This is a powerful classic piece of Texas folklore.
Below is a small Ol’ Tar-Tooth killed in 1972 on The KING RANCH.

The Legend of Ol’ Tar-Tooths Attack at The Old Fort in 1972
The 16 Vaqueros settled in after a hard day, enjoying a simple meal of corn tortillas, ranch beans, and beef tail. The night was vast and silent, until it was shattered by a sound that froze the blood: a haunting scream from a frightened horse.
Two pistols immediately broke the silence. The Vaqueros rushed toward the sound to find a horrible sight: a cow had been dragged down by a pack of ten Ol’ Tar-Tooths. The creatures—a sickening mass of blackened teeth and claws—were tearing at the cow. These were the monsters the Vaqueros had seen once before in Mexico, believed to have been imported by a Cartel from the deep Venezuelan Amazon. More terrifying than their ferocity was their reproductive rate: they were prolific breeders, capable of tripling their population in just three months.

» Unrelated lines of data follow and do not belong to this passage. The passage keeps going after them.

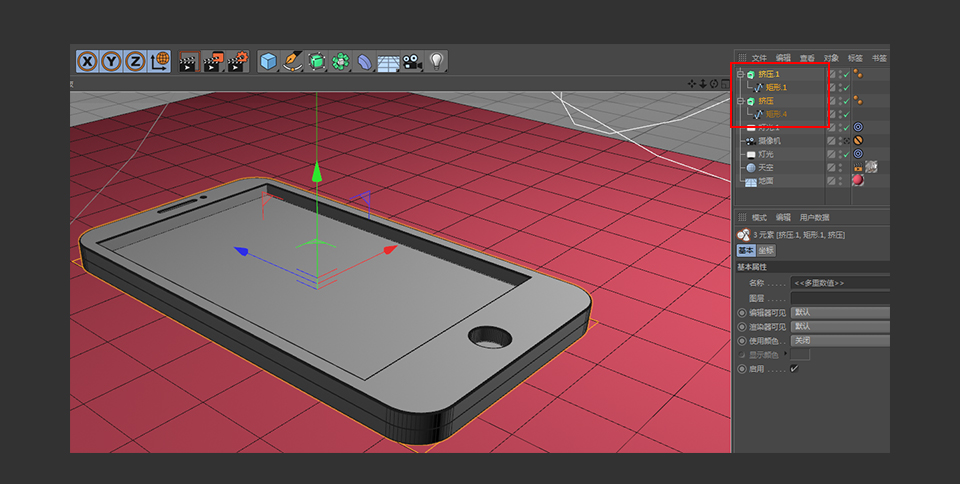Viewport: 960px width, 484px height.
Task: Open the 用户数据 menu
Action: 814,217
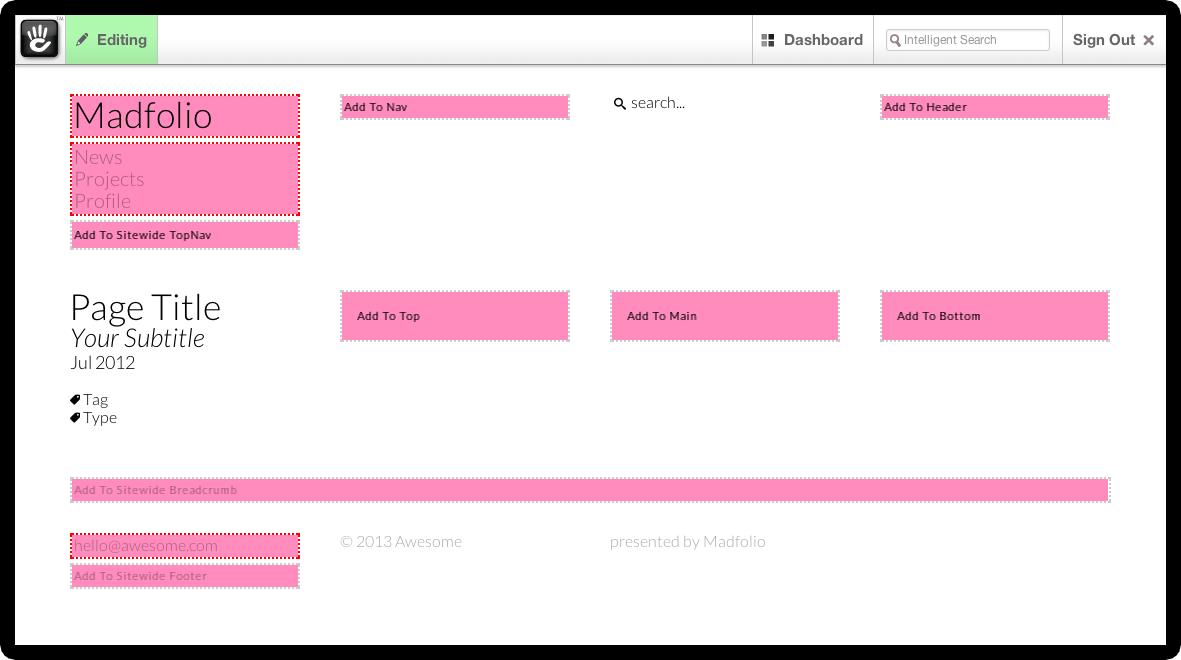Click the concrete5 hand logo icon
1181x660 pixels.
pyautogui.click(x=40, y=40)
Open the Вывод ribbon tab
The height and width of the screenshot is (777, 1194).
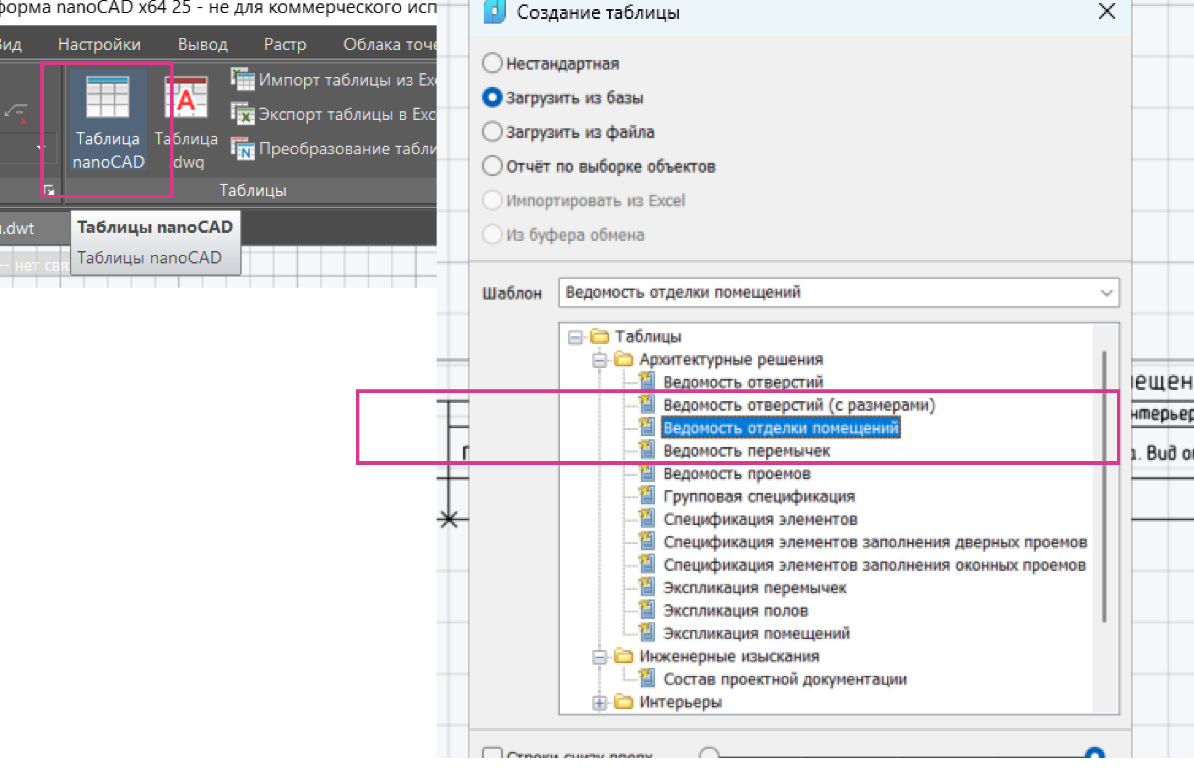click(x=203, y=44)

The Vaqueros ended the cow’s suffering, killing the ten creatures, but the danger was far from over. Under the moonlight, a second, larger pack of the monsters scattered the dogs, and then, a synchronized hop brought a mass of fifty creatures down upon one of the Vaqueros and his horse, instantly silencing them in a horrific, ravenous blanket of claws and black teeth.

The Apache Fort
With a sickening realization that they were facing an overwhelming, unnatural threat, the remaining fourteen Vaqueros wheeled their horses and galloped toward the only structure sturdy enough to serve as a fortress: a crumbling Adobe Building built by the Apaches in the 1700s, known simply as “The Old Fort.” This Old Fort was used by Buffalo Skinners.

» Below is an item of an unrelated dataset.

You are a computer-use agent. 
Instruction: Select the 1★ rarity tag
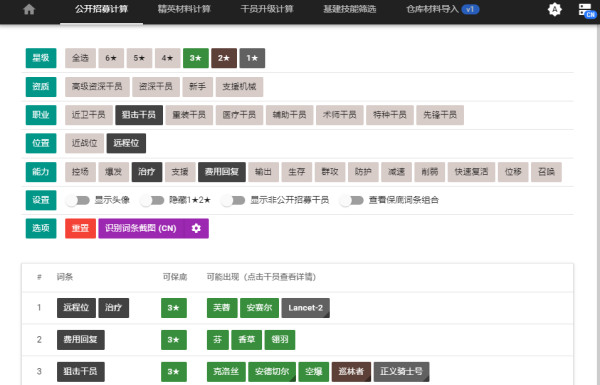[x=252, y=58]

They barricaded the single massive wooden door just as the swarm arrived.
The fighting was immediate and brutal. For hours, the night became a continuous, screaming hell. At one point, some too off their Old Spanish Spurs off their Boot to kill the creatures on the ground. They used all they had. No time to reload guns at times. The Vaqueros fired their old rifles and pistols through the narrow arrow slits and broken windows. The Ol’ Tar-Tooths were relentless, their size-18-shoe-long bodies constantly leaping and clawing at the thick adobe walls.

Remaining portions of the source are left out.